## [WORK REQUIRED]
Can you arrange the part of the material from the line containing "coordinates (1189, 459)." through the end of the material as a JSON list of strings, one string per line, leaving out blank lines and including that line itself?

Dataset items:
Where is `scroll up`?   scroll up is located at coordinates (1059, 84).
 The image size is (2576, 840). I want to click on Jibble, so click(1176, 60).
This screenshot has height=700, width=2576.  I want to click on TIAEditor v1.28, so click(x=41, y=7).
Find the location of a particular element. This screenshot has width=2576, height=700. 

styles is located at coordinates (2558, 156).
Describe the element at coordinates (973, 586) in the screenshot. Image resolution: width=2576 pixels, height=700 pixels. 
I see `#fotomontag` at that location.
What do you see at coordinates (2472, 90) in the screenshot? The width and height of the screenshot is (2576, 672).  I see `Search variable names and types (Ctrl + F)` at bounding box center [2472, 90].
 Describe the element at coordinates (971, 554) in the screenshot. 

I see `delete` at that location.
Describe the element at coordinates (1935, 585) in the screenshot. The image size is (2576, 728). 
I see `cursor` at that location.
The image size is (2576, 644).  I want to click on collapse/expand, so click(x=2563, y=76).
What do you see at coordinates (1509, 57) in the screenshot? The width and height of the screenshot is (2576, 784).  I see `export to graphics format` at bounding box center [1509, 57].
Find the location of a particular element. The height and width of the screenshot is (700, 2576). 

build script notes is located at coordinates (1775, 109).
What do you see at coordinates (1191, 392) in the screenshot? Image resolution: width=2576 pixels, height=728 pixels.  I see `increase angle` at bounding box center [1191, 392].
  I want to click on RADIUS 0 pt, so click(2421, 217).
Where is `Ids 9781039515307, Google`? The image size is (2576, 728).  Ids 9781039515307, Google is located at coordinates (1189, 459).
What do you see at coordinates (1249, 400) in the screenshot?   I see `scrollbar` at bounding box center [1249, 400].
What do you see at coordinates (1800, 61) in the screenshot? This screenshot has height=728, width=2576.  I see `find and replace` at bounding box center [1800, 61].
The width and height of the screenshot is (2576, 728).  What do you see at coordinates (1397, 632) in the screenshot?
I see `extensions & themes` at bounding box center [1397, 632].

## [THE SOLUTION]
[
  "Where is `Ids 9781039515307, Google`? The image size is (2576, 728).  Ids 9781039515307, Google is located at coordinates (1189, 459).",
  "What do you see at coordinates (1249, 400) in the screenshot?   I see `scrollbar` at bounding box center [1249, 400].",
  "What do you see at coordinates (1800, 61) in the screenshot? This screenshot has height=728, width=2576.  I see `find and replace` at bounding box center [1800, 61].",
  "The width and height of the screenshot is (2576, 728).  What do you see at coordinates (1397, 632) in the screenshot?",
  "I see `extensions & themes` at bounding box center [1397, 632]."
]